## GIVEN INSTRUCTION:
Substitute "image" for "screenshot" in the records, starting at the line that contains "Managing [468, 301]" and ending at the end of the records, and give those lines again with everything else unchanged.

## RECORDS TO USE:
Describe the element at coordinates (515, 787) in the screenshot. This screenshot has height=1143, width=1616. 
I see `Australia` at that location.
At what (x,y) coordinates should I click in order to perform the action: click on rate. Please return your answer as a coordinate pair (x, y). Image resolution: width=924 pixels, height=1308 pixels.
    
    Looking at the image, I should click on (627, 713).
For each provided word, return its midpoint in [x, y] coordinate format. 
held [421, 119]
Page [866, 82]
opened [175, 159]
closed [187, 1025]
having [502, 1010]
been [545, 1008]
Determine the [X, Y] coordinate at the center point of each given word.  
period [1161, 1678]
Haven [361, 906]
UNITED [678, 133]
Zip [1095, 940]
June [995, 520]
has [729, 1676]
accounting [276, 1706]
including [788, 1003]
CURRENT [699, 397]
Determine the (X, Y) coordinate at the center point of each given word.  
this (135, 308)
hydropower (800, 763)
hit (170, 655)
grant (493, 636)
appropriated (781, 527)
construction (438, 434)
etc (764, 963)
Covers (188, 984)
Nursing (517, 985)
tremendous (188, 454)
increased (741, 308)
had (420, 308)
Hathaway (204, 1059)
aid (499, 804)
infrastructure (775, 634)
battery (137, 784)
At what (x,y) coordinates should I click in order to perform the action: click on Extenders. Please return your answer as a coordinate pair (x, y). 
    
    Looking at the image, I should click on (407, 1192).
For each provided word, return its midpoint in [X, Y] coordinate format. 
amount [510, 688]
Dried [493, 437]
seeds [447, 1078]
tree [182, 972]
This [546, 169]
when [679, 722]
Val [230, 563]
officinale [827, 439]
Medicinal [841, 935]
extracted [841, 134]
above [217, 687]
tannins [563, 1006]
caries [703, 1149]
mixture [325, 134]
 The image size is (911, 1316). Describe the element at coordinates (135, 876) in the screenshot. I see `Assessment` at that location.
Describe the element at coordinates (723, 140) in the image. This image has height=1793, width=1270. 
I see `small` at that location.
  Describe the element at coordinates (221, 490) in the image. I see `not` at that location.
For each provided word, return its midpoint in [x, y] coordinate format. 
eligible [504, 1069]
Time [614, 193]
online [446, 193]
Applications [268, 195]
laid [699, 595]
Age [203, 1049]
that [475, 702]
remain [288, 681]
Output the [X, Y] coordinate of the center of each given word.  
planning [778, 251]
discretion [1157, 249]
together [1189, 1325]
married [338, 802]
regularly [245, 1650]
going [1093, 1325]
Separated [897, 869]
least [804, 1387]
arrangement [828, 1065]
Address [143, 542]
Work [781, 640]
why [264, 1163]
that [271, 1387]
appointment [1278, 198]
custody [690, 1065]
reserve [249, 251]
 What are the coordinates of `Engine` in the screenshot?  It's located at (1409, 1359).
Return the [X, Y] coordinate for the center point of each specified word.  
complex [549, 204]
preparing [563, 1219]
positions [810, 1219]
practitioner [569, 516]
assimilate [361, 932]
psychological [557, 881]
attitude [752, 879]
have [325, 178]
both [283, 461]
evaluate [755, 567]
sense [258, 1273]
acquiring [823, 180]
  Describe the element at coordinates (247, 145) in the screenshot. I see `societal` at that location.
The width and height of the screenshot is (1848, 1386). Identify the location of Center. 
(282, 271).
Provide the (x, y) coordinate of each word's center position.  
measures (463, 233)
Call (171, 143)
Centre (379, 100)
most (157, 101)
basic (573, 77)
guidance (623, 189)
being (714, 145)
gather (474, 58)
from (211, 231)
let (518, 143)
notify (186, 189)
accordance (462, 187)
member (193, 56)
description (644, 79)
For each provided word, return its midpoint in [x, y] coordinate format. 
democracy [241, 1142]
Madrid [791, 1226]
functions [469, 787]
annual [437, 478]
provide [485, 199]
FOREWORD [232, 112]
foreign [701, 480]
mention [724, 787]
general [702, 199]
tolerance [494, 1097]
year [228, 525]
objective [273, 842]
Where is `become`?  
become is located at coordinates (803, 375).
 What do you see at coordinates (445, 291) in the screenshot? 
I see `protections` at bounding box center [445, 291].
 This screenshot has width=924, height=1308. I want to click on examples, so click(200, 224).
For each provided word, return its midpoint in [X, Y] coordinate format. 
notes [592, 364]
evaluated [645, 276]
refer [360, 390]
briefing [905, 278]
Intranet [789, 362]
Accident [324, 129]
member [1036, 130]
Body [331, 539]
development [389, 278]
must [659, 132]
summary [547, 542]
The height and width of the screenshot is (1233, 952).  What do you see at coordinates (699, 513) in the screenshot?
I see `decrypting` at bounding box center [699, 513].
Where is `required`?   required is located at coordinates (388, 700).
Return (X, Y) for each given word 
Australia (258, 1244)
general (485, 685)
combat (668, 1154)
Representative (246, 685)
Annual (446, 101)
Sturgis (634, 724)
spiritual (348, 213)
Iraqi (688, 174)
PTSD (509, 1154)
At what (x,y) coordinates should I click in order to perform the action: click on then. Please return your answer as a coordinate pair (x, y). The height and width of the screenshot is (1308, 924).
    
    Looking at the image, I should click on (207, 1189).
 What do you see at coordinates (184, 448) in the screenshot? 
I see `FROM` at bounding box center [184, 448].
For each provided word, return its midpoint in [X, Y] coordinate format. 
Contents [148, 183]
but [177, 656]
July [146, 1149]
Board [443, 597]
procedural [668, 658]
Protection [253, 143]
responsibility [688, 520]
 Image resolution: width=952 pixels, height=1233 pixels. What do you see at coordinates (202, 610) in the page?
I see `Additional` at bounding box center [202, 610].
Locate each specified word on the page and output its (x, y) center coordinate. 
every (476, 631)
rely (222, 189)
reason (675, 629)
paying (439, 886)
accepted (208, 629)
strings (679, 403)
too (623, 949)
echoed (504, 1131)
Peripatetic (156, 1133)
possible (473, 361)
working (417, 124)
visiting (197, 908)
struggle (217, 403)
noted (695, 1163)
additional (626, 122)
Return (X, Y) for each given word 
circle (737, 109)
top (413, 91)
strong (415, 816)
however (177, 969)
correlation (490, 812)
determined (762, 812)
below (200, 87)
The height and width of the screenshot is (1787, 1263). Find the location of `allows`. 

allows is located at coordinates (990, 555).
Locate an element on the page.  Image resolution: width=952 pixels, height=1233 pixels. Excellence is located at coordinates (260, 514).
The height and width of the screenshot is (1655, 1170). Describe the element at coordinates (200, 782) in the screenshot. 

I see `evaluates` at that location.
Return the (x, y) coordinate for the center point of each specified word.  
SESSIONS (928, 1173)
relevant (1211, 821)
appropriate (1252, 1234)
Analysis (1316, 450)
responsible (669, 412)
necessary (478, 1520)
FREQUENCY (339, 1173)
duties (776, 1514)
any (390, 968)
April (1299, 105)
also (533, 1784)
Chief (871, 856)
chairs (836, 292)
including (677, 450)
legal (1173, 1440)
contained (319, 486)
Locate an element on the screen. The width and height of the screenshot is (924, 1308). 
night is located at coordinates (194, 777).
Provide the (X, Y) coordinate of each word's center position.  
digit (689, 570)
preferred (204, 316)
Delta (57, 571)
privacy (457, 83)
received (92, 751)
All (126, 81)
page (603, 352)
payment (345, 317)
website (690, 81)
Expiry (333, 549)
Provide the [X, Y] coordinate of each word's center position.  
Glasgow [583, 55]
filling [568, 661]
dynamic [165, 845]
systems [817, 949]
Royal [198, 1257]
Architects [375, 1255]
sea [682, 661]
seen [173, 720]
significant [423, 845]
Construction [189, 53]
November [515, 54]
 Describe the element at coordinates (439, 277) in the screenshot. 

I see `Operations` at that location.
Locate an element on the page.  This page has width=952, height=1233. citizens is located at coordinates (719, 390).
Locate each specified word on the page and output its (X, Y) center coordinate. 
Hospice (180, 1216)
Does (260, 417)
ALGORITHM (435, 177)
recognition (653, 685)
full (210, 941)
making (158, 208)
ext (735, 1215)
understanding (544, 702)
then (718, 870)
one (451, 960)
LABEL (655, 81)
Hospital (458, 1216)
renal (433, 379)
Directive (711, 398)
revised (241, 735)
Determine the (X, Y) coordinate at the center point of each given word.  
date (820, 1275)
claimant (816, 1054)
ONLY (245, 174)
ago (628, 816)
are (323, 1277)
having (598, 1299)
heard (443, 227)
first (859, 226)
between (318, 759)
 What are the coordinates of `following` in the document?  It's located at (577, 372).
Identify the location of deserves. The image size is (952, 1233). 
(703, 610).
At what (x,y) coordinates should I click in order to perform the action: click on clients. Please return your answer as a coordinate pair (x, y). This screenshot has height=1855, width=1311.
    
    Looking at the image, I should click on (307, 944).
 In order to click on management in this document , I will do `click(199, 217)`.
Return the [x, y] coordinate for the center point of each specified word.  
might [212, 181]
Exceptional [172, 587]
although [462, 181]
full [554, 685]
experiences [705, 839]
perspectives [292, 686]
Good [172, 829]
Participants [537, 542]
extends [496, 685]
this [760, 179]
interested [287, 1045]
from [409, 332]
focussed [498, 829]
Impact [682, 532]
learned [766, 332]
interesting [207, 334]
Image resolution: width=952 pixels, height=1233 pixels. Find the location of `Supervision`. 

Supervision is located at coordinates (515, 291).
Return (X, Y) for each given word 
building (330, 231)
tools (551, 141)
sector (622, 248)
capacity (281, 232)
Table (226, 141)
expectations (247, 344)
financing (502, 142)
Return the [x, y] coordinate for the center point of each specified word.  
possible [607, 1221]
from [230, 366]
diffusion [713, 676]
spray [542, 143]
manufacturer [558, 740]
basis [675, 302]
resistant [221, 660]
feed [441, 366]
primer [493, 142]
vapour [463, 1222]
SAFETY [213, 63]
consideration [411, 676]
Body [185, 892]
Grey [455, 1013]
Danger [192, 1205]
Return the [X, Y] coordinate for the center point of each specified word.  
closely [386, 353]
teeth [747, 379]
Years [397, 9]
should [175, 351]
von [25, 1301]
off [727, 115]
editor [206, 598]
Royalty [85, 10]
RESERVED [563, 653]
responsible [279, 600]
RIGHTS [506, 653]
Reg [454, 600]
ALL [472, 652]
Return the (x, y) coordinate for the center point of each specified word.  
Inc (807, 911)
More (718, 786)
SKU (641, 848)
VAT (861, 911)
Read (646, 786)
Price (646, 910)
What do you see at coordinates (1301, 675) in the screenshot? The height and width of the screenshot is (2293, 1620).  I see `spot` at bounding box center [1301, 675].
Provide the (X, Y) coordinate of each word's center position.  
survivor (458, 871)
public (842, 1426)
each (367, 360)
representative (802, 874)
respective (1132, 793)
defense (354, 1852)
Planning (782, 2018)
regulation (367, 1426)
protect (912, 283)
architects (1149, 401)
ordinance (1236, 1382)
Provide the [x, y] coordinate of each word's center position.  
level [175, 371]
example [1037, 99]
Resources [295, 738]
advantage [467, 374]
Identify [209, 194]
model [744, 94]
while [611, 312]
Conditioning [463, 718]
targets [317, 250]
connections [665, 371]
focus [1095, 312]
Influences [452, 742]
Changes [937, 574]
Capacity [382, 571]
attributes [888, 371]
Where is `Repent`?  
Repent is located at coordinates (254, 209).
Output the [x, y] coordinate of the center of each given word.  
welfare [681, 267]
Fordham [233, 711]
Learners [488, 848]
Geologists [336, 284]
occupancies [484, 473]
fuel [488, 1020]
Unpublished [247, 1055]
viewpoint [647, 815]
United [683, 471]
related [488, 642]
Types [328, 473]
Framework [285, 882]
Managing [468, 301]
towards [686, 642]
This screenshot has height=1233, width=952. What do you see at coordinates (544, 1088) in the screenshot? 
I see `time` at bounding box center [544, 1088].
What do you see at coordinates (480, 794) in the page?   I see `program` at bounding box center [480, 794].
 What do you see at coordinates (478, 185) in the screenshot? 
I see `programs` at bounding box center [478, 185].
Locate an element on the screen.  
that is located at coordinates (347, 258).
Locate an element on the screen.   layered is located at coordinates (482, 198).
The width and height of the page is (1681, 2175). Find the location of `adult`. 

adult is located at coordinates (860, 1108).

## THE REPLY:
Managing [468, 301]
towards [686, 642]
This image has height=1233, width=952. What do you see at coordinates (544, 1088) in the image? 
I see `time` at bounding box center [544, 1088].
What do you see at coordinates (480, 794) in the page?   I see `program` at bounding box center [480, 794].
 What do you see at coordinates (478, 185) in the image? 
I see `programs` at bounding box center [478, 185].
Locate an element on the screen.  
that is located at coordinates (347, 258).
Locate an element on the screen.   layered is located at coordinates (482, 198).
The width and height of the page is (1681, 2175). Find the location of `adult`. 

adult is located at coordinates (860, 1108).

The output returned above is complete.